Probably one of the high points in Shinglehouse basketball under Brace was the 1939, March 4, game when the Green Wave defeated highly favored Class A Sayre 20-18. Sayre sent 10 men out on the court to warm up, then the second team of five men came out, after that the regular five men came out and warmed up. But the Bracemen, eight strong, marched out on the court to do their warming up -- quite a difference! The comparison of schools and towns is about as follows: population, Sayre 7800 and Shinglehouse 1300: high school enrollment, Sayre 800 and Shinglehouse 150. 

The following article appeared in Johnny Nelson's sport column in the Bradford Era on March 8, 1939. (Nelson is now sports editor of the Hornell Tribune and staff sports announcer of the Hornell radio station). 

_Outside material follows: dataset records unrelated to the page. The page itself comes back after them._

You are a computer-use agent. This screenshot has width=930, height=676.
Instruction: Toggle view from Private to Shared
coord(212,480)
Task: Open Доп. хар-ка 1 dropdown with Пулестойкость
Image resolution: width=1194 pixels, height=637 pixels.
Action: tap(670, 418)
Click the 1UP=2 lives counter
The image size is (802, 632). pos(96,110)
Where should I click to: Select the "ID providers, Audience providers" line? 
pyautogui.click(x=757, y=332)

"Credit Harold M. Brace of Shinglehouse High with one of the best basketball coaching records in the region. Although his material is limited in a small school, he has turned out seven championship teams in the last nine years ... in fact his teams won the Class B title four straight years in District 4, the officials ruled that Shinglehouse was too tough for "B" competition and in the future would have to play with the big fellows in Class A ... and remember Shinglehouse is a Class B school according to all PIAA rules -- and the Brace teams have been giving the Class A teams a rugged fight ... three times Shinglehouse has been eliminated by one point in overtime games ... it would be interesting to see what this fellow Brace could do in a Class A school." 

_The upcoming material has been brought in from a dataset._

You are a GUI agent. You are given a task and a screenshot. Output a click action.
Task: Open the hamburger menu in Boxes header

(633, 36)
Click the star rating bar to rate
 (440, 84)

Of course we know the rest. Brace did move on to Bradford and molded one of the finest records in PIAA records. His Bradford Owls went into the District 9 final nine years and got to the semi finals twice. Brace retired from active coaching a few years ago and is now Director of Athletics at Bradford High. 

This is but a few words to contribute to such a fabulous record but it does serve to revive the memories of brighter days on the basketball court. 

Following Brace,s departure the Green Wave under Sonny Blankenship with a handful of Brace 38-39 squad hurdled all the fences and took District 4, A, B, and C championship with a remarkable win over Shamokin. This was in Williamsport in 1940 and was highlighted by a Ned Henderson shaking loose under the hoop to score a peeper in the last 8 seconds. 

In later years Bill Stavisky led some outstanding teams into the finals and took the league in 1952. Stavisky, like Brace, resigned after too much nerve racking strain and is now high school principal. 

At present the team is in a rebuilding stage and has suffered two very lean years, however it does make one think back to brighter days and that line of trophies in the new cases just outside the new gym in the new school, a far cry from the old box factory where basketball was brought to its own in Shinglehouse by Harold M. Brace


Action with Emporium, February 9, 1939

These shots were made as the Green Wave clinched their 8th title in 1939. 

At the left you see "Bill" Edgar Perkins just after he had received a pass from Terry Young, with Ted Burrell, No. 1, in the foreground. At right is shown Perkins about to take the ball off the backboard as Burrell missed a shot. 

At top center is the new electric scoreboard used for the first time here.

Newspaper Clipping, Dec. 17, 1928

  For the first time in three or four years a basketball  team representing Shinglehouse has gone forth to distant lands, met the enemy and returned victorious, so 'tis reported. Friday evening a team composed of Leslie and Howard Signor, Dorwin Foote, Kenneth Nichols, William Stisser and Thomas Russell defeated the Duke Center basketball team in a football game at Duke Center, winning by a score of 38 to 29. 

  Among those who attended the game from here were Mr. and Mrs. John Pearsall and the Misses Mary Goodman, Anna Mulkins, and Gladys Dodd

Newspaper Clipping, Dec. 16, 1927

  The members of the Shinglehouse Tigers basketball team, autoed over to Roulette Friday evening where they met the team of that place and went down to defeat by the score of 27-18. It was a very interesting game but from the lack of practice the locals lost out. Quite a few of the locals fans braved the snow, ice and bitter coldness of the evening to see their favorite sport. We understand the management is booking other games for this team in the near future.